Stored records

===============

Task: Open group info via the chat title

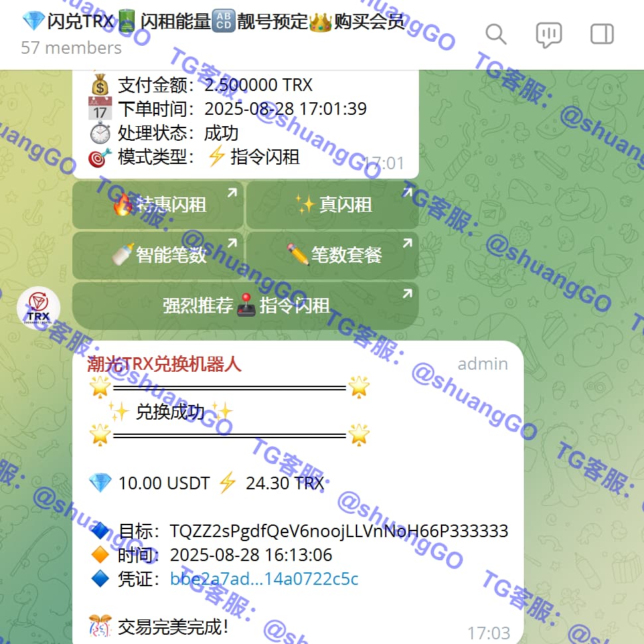Action: [x=212, y=21]
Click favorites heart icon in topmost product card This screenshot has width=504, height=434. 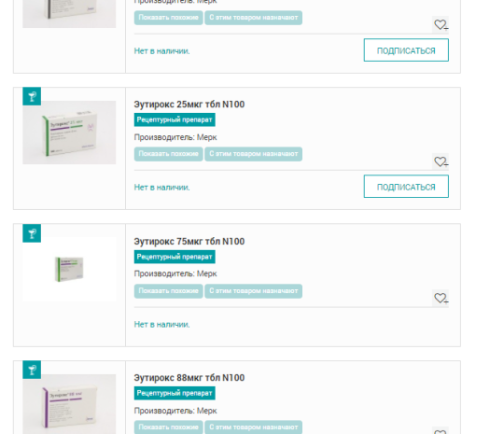441,24
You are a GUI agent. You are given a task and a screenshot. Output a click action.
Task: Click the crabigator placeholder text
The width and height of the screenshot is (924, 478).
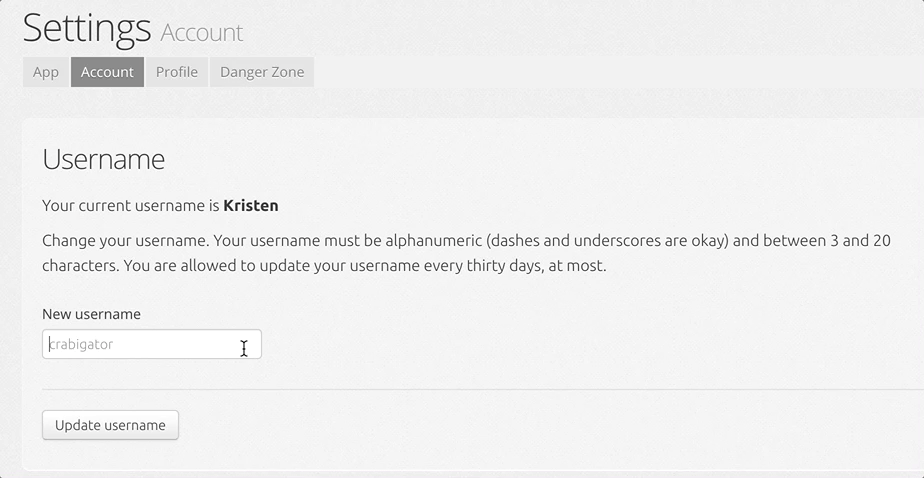coord(81,344)
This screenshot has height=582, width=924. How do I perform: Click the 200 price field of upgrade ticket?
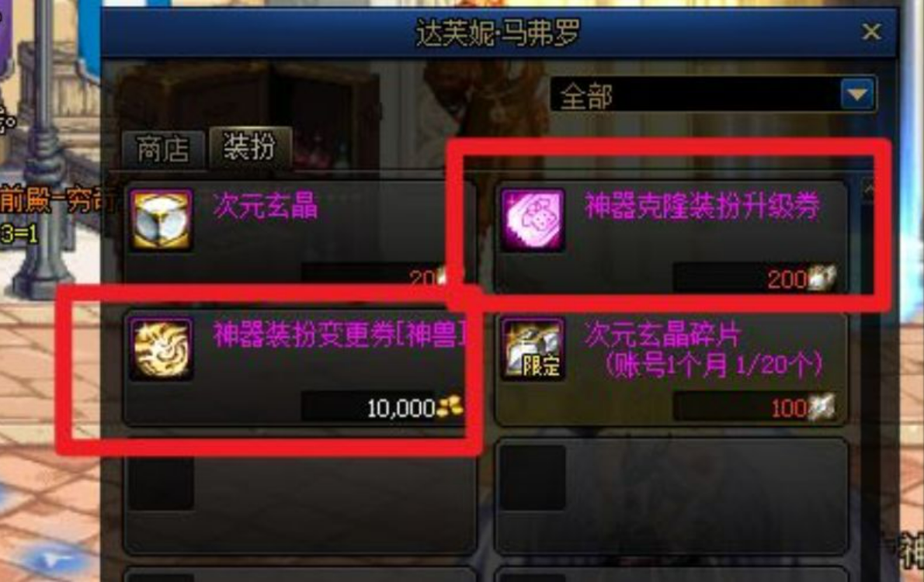click(756, 278)
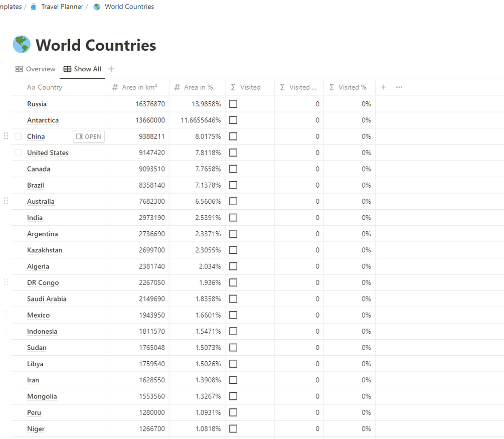Click World Countries breadcrumb globe icon
Screen dimensions: 504x439
(97, 7)
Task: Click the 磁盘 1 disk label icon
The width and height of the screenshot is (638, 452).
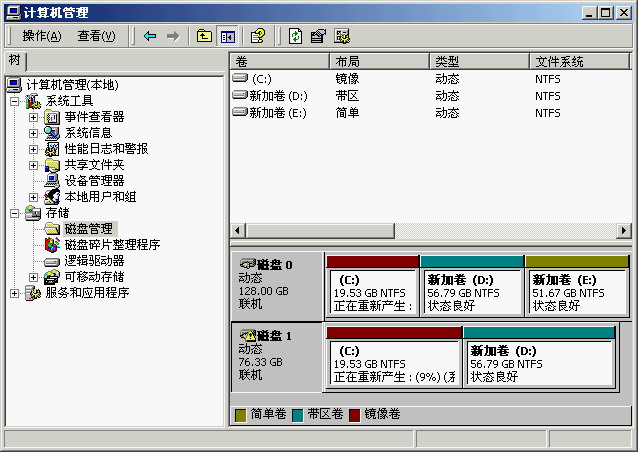Action: point(248,335)
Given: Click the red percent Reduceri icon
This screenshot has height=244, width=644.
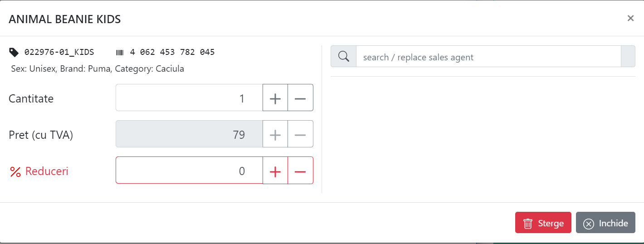Looking at the screenshot, I should click(15, 172).
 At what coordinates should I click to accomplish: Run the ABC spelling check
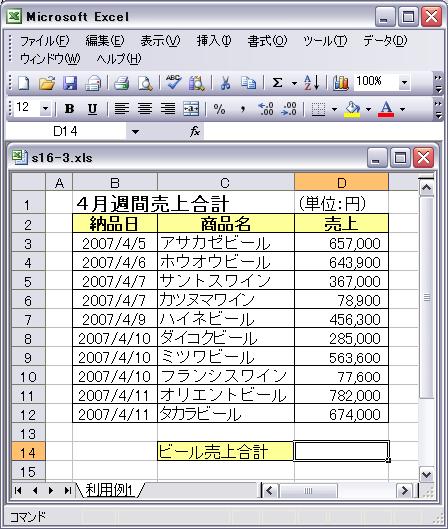click(173, 83)
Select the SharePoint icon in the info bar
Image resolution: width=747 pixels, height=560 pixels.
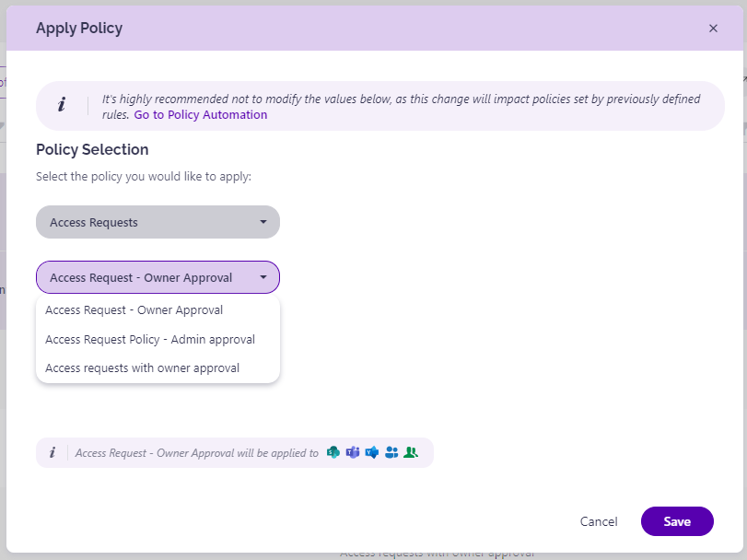[x=333, y=452]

===============

Exact text is required for the lines from the one with "At what coordinates" through the last line of the entries, both included. Omit pictures.

◆ Solution to the exercise:
 At what coordinates should I click to accomplish: Run the ABC spelling check
click(173, 83)
Select the SharePoint icon in the info bar
Image resolution: width=747 pixels, height=560 pixels.
[x=333, y=452]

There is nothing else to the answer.